Unfortunately, the norovirus is a two-for-one deal and with the vomming comes the shits. When you're not doubled over the rim you're shitting endless amounts of rusty water. And don't even think about farting. That's a gamble you won't win. Fortunately, it's over withing 48 hours. You stay contageous for another couple of days. In the end half the chalet had it and a quaranteened toilet for the infected was imposed.

I wish this story had a happy ending but my guts were not the same for the rest of the week. At one point instead of hooning through Les Arcs best off piste I was enthroned for 40 minutes, softly sobbing to myself while my sorry and sore arse cried rivers of brown sadness.

Still, at least the vomiting was over.
(, Thu 7 Jan 2010, 20:01, 7 replies)
Click well earned
"softly sobbing to myself while my sorry and sore arse cried rivers of brown sadness"

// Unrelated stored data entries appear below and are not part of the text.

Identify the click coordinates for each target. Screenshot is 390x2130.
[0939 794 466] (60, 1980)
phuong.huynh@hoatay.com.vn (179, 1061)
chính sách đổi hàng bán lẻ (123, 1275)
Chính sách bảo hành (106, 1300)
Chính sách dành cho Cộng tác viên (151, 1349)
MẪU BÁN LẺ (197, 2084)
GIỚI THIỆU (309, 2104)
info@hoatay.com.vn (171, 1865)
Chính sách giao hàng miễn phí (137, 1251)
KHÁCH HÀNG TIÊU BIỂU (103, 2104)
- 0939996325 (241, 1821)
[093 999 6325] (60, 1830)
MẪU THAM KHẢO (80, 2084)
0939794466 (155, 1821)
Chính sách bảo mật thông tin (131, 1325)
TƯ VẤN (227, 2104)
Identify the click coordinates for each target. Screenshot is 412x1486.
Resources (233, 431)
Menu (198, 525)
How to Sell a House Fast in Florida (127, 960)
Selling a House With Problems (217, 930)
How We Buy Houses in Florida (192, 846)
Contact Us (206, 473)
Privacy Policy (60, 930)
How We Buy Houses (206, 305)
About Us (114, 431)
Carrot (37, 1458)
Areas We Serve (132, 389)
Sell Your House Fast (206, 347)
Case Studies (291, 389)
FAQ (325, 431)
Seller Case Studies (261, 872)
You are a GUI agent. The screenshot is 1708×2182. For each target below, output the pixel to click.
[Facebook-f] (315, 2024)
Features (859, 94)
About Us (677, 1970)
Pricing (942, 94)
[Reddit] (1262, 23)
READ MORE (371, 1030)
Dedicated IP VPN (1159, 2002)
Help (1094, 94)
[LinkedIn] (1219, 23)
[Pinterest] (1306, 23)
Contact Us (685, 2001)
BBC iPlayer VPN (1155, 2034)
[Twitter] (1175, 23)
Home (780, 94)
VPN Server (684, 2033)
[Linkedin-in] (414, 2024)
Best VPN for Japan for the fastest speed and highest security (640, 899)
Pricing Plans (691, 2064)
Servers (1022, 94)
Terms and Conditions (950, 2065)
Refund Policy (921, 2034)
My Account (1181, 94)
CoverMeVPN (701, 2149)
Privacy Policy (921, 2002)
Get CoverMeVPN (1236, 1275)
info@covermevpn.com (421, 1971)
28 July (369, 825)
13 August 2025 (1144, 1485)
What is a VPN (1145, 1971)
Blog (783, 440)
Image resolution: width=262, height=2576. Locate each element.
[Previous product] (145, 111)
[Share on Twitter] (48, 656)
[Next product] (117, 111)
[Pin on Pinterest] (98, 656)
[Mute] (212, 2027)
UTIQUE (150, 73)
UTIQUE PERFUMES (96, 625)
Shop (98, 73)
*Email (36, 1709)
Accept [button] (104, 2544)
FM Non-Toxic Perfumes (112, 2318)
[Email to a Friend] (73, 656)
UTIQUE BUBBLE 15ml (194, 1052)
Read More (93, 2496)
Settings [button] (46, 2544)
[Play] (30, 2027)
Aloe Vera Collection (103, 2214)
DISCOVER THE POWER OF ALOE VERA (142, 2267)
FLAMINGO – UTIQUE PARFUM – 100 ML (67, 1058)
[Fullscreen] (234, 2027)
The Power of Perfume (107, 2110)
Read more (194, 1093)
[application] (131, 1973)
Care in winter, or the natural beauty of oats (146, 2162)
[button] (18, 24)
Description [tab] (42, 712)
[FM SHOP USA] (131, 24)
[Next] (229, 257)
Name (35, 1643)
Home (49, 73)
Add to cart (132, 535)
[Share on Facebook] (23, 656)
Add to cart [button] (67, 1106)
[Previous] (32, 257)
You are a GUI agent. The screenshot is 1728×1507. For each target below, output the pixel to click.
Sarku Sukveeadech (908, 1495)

A wordsmith of the highest order. Have a click.
(, Thu 7 Jan 2010, 20:46, closed)
That's exactly the phrase I was going to quote!
Have another click.
(, Thu 7 Jan 2010, 21:04, closed)
Aw, thanks
I can't claim it, though. That honour belongs to a bloke called Hani who writes a rude programming blog. I love it though and it was funny and accurate.
(, Thu 7 Jan 2010, 21:19, closed)
No matter
you put it to good use.

Last bit reminded me of when I got food poisoning in Morrocco. Over a fortnight of extremely dodgy guts is not fun. On the plus side, I lost 2 stone and never put it back on. :)
(, Thu 7 Jan 2010, 22:59, closed)
I'm clicking for
"And don't even think about farting. That's a gamble you won't win"

:D :D
(, Fri 8 Jan 2010, 19:23, closed)
Yeah
that's the clincher for me, made me laugh furiously (if that's possible)
(, Sat 9 Jan 2010, 1:33, closed)

aye, beautiful poetry that
(, Sun 10 Jan 2010, 15:12, closed)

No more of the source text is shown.